- [Description of the task] Every entry below must be reproduced exactly.

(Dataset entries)
--
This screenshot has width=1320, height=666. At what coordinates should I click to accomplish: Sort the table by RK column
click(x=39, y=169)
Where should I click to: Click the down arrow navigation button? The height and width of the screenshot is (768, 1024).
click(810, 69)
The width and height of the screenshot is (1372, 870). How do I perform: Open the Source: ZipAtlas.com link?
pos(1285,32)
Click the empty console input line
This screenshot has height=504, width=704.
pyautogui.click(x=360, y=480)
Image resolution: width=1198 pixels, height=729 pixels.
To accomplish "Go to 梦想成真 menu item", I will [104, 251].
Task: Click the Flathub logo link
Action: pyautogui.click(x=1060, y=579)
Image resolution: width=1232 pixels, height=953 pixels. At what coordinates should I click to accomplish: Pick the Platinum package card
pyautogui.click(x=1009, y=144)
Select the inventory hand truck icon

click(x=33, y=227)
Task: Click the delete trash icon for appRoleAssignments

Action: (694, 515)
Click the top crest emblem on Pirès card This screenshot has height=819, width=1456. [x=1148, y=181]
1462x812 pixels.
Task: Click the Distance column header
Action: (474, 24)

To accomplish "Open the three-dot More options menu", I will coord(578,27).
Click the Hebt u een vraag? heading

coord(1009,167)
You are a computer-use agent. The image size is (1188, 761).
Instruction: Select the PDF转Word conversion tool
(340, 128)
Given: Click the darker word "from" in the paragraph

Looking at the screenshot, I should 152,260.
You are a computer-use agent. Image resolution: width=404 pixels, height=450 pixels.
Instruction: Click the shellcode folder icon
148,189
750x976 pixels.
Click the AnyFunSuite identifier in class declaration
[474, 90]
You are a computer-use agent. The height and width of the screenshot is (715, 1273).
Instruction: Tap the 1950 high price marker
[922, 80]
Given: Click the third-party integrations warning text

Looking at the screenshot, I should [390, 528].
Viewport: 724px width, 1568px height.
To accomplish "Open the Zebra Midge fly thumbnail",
--
- [Answer section]
This screenshot has width=1320, height=666. At what coordinates should I click to accomplish: Sort the table by RK column
click(x=39, y=169)
Where should I click to: Click the down arrow navigation button? The height and width of the screenshot is (768, 1024).
click(810, 69)
The width and height of the screenshot is (1372, 870). How do I perform: Open the Source: ZipAtlas.com link?
pos(1285,32)
Click the empty console input line
This screenshot has height=504, width=704.
pyautogui.click(x=360, y=480)
Image resolution: width=1198 pixels, height=729 pixels.
To accomplish "Go to 梦想成真 menu item", I will [104, 251].
Task: Click the Flathub logo link
Action: pyautogui.click(x=1060, y=579)
Image resolution: width=1232 pixels, height=953 pixels. At what coordinates should I click to accomplish: Pick the Platinum package card
pyautogui.click(x=1009, y=144)
Select the inventory hand truck icon

click(x=33, y=227)
Task: Click the delete trash icon for appRoleAssignments

Action: (694, 515)
Click the top crest emblem on Pirès card This screenshot has height=819, width=1456. [x=1148, y=181]
1462x812 pixels.
Task: Click the Distance column header
Action: (474, 24)

To accomplish "Open the three-dot More options menu", I will coord(578,27).
Click the Hebt u een vraag? heading

coord(1009,167)
You are a computer-use agent. The image size is (1188, 761).
Instruction: Select the PDF转Word conversion tool
(340, 128)
Given: Click the darker word "from" in the paragraph

Looking at the screenshot, I should 152,260.
You are a computer-use agent. Image resolution: width=404 pixels, height=450 pixels.
Instruction: Click the shellcode folder icon
148,189
750x976 pixels.
Click the AnyFunSuite identifier in class declaration
[474, 90]
You are a computer-use agent. The height and width of the screenshot is (715, 1273).
Instruction: Tap the 1950 high price marker
[922, 80]
Given: Click the third-party integrations warning text

Looking at the screenshot, I should [390, 528].
Viewport: 724px width, 1568px height.
To accomplish "Open the Zebra Midge fly thumbnail",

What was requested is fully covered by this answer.